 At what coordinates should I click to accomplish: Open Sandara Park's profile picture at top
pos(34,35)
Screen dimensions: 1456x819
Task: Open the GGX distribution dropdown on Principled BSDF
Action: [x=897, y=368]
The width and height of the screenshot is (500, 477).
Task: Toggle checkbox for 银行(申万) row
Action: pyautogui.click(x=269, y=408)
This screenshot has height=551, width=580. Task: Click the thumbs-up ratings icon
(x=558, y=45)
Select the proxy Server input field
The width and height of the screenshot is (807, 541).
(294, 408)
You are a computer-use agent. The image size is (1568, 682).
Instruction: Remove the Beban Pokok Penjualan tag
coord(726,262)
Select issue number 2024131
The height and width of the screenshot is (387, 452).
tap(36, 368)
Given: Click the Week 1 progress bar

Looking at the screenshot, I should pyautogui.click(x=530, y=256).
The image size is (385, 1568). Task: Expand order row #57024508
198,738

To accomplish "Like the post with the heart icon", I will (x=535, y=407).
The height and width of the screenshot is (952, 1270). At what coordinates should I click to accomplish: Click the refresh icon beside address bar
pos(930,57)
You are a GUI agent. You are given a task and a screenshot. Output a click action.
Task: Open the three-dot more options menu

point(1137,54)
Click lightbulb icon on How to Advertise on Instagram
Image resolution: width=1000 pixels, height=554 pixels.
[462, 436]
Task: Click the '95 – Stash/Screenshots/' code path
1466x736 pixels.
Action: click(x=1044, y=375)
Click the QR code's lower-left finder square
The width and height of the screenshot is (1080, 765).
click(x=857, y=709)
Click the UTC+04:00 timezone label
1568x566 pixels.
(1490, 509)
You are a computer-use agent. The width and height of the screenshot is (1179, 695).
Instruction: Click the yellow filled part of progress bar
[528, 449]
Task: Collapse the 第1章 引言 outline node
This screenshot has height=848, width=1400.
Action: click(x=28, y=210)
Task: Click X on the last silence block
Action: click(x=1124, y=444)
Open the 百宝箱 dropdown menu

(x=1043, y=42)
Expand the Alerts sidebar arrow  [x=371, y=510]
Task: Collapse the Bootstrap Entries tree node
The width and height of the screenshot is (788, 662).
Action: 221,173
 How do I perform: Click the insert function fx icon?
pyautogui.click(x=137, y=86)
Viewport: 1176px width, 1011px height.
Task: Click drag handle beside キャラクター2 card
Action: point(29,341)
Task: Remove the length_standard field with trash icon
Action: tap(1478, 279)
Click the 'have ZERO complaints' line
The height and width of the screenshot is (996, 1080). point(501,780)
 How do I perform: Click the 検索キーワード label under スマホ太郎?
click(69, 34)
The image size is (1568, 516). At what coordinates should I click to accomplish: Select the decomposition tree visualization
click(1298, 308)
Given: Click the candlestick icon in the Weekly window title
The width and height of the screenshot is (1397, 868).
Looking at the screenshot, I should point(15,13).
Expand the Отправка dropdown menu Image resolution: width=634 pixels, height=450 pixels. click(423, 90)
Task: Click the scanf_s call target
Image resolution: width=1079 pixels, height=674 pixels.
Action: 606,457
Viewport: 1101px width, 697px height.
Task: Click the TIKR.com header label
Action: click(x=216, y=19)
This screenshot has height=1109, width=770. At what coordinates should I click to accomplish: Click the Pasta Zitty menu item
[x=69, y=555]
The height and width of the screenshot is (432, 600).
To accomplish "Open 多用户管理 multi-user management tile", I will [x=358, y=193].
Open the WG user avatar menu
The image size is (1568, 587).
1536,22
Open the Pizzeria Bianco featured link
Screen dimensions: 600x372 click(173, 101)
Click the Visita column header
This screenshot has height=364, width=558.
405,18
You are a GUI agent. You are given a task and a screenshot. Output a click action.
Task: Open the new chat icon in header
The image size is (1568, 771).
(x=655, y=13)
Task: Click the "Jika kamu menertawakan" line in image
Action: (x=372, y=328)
━━━━━━━━━━
- PETUNJUK LATIHAN
Tolong ganti setiap "accomplish" dengan "achieve" di seluruh daftar di atas. Tulis ulang daftar itu dan biarkan bagian lainnya tetap sama.

- HASIL
 At what coordinates should I click to achieve: Open Sandara Park's profile picture at top
pos(34,35)
Screen dimensions: 1456x819
Task: Open the GGX distribution dropdown on Principled BSDF
Action: [x=897, y=368]
The width and height of the screenshot is (500, 477).
Task: Toggle checkbox for 银行(申万) row
Action: pyautogui.click(x=269, y=408)
This screenshot has height=551, width=580. Task: Click the thumbs-up ratings icon
(x=558, y=45)
Select the proxy Server input field
The width and height of the screenshot is (807, 541).
(294, 408)
You are a computer-use agent. The image size is (1568, 682).
Instruction: Remove the Beban Pokok Penjualan tag
coord(726,262)
Select issue number 2024131
The height and width of the screenshot is (387, 452).
tap(36, 368)
Given: Click the Week 1 progress bar

Looking at the screenshot, I should pyautogui.click(x=530, y=256).
The image size is (385, 1568). Task: Expand order row #57024508
198,738

To achieve "Like the post with the heart icon", I will (x=535, y=407).
The height and width of the screenshot is (952, 1270). At what coordinates should I click to achieve: Click the refresh icon beside address bar
pos(930,57)
You are a GUI agent. You are given a task and a screenshot. Output a click action.
Task: Open the three-dot more options menu

point(1137,54)
Click lightbulb icon on How to Advertise on Instagram
Image resolution: width=1000 pixels, height=554 pixels.
[462, 436]
Task: Click the '95 – Stash/Screenshots/' code path
1466x736 pixels.
Action: click(x=1044, y=375)
Click the QR code's lower-left finder square
The width and height of the screenshot is (1080, 765).
click(x=857, y=709)
Click the UTC+04:00 timezone label
1568x566 pixels.
(1490, 509)
You are a computer-use agent. The width and height of the screenshot is (1179, 695).
Instruction: Click the yellow filled part of progress bar
[528, 449]
Task: Collapse the 第1章 引言 outline node
This screenshot has height=848, width=1400.
Action: click(x=28, y=210)
Task: Click X on the last silence block
Action: click(x=1124, y=444)
Open the 百宝箱 dropdown menu

(x=1043, y=42)
Expand the Alerts sidebar arrow  [x=371, y=510]
Task: Collapse the Bootstrap Entries tree node
The width and height of the screenshot is (788, 662).
Action: 221,173
 How do I perform: Click the insert function fx icon?
pyautogui.click(x=137, y=86)
Viewport: 1176px width, 1011px height.
Task: Click drag handle beside キャラクター2 card
Action: point(29,341)
Task: Remove the length_standard field with trash icon
Action: tap(1478, 279)
Click the 'have ZERO complaints' line
The height and width of the screenshot is (996, 1080). point(501,780)
 How do I perform: Click the 検索キーワード label under スマホ太郎?
click(69, 34)
The image size is (1568, 516). At what coordinates should I click to achieve: Select the decomposition tree visualization
click(1298, 308)
Given: Click the candlestick icon in the Weekly window title
The width and height of the screenshot is (1397, 868).
Looking at the screenshot, I should point(15,13).
Expand the Отправка dropdown menu Image resolution: width=634 pixels, height=450 pixels. click(423, 90)
Task: Click the scanf_s call target
Image resolution: width=1079 pixels, height=674 pixels.
Action: 606,457
Viewport: 1101px width, 697px height.
Task: Click the TIKR.com header label
Action: click(x=216, y=19)
This screenshot has height=1109, width=770. At what coordinates should I click to achieve: Click the Pasta Zitty menu item
[x=69, y=555]
The height and width of the screenshot is (432, 600).
To achieve "Open 多用户管理 multi-user management tile", I will [x=358, y=193].
Open the WG user avatar menu
The image size is (1568, 587).
1536,22
Open the Pizzeria Bianco featured link
Screen dimensions: 600x372 click(173, 101)
Click the Visita column header
This screenshot has height=364, width=558.
405,18
You are a GUI agent. You are given a task and a screenshot. Output a click action.
Task: Open the new chat icon in header
The image size is (1568, 771).
(x=655, y=13)
Task: Click the "Jika kamu menertawakan" line in image
Action: (x=372, y=328)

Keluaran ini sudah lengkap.